La tragedia del piccolo palestinese non è la prima di questo tipo, in Libano. Nel 2011 un altro ragazzino palestinese, l’11enne Mohammed Nabil Taha, perse la vita all’ingresso di un ospedale libanese dopo che i medici si erano rifiutati di ricoverarlo poiché la famiglia non poteva permettersi di pagare le cure. Ma quest’ultima tragedia non può che ricordare a tutti l’apartheid e le discriminazioni che i palestinesi subiscono in Libano. Secondo varie organizzazioni per i diritti umani, i palestinesi subiscono discriminazioni sistematiche in quasi ogni aspetto della vita quotidiana. È vietato loro esercitare gran parte delle professioni, comprese quelle che riguardano medicina e trasporti.

Protesta di palestinesi in Libano per il diritto all’assistenza sanitaria

Secondo l’ufficio dell’Alto Commissario delle Nazioni Unite per i Rifugiati (UNHCR), “per i profughi palestinesi permane il divieto giuridico di accesso a 36 professioni libere o consorziate (compresi settori come medicina, agricoltura, pesca, trasporti pubblici). Inoltre, a quanto risulta, i profughi palestinesi in Libano hanno accesso soltanto parziale al Fondo Nazionale di Previdenza Sociale. Per lavorare, i profughi palestinesi sono obbligati a ottenere un permesso di lavoro annuale. A seguito di una modifica delle legge approvata nel 2001, risulta che ai profughi palestinesi viene giuridicamente impedito di acquisire, trasferire o ereditare proprietà immobiliari in Libano”. Come non bastasse, l’UNHCR rileva anche che i palestinesi in Libano non hanno accesso ai servizi sanitari pubblici libanesi, e per l’assistenza sanitaria dipendono essenzialmente dall’Unrwa, da organizzazioni non-profit e dalla Mezzaluna Rossa Palestinese. Ai palestinesi viene inoltre negato l’accesso alle scuole pubbliche libanesi.

A quanto pare, i leader libanesi preferiscono chiudere gli occhi e mentire. Invece di ammettere che in quel paese arabo i palestinesi subiscono discriminazioni e sono soggetti a un regime di apartheid, i leader libanesi cercano di gettare ogni colpa su Israele. Molti di loro, compreso il presidente Michel Aoun, continuano ad accusare Israele di praticare il “razzismo” contro i palestinesi: accuse che rappresentano il colmo dell’ipocrisia se mosse da un paese arabo che nega ai palestinesi i diritti più elementari. Gettando ogni colpa su Israele, i leader del regime di apartheid libanese cercano di occultare i loro abusi, e le discriminazioni che subiscono i palestinesi che vivono in mezzo a loro. Un paese che nega cure mediche urgenti a un bambino di tre anni non ha il diritto di continuare a mentire al mondo sostenendo di appoggiare i palestinesi e di sostenere la loro causa.

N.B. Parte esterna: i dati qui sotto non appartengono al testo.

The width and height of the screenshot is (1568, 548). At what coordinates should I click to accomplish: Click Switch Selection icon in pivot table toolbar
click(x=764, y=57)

E per finire, la domanda che sorge ogni volta che si ha notizia di tragedie di questo genere: dove sono le organizzazioni internazionali per i diritti umani e i gruppi pro-palestinesi di tutto il mondo che ostentano sempre grande indignazione per le sofferenze dei palestinesi? Resteranno anche questa volta zitte di fronte al menefreghismo con cui è stato trattato Wahbeh, solo perché il piccolo è morto in un paese arabo e Israele con c’entra nulla con la sua morte?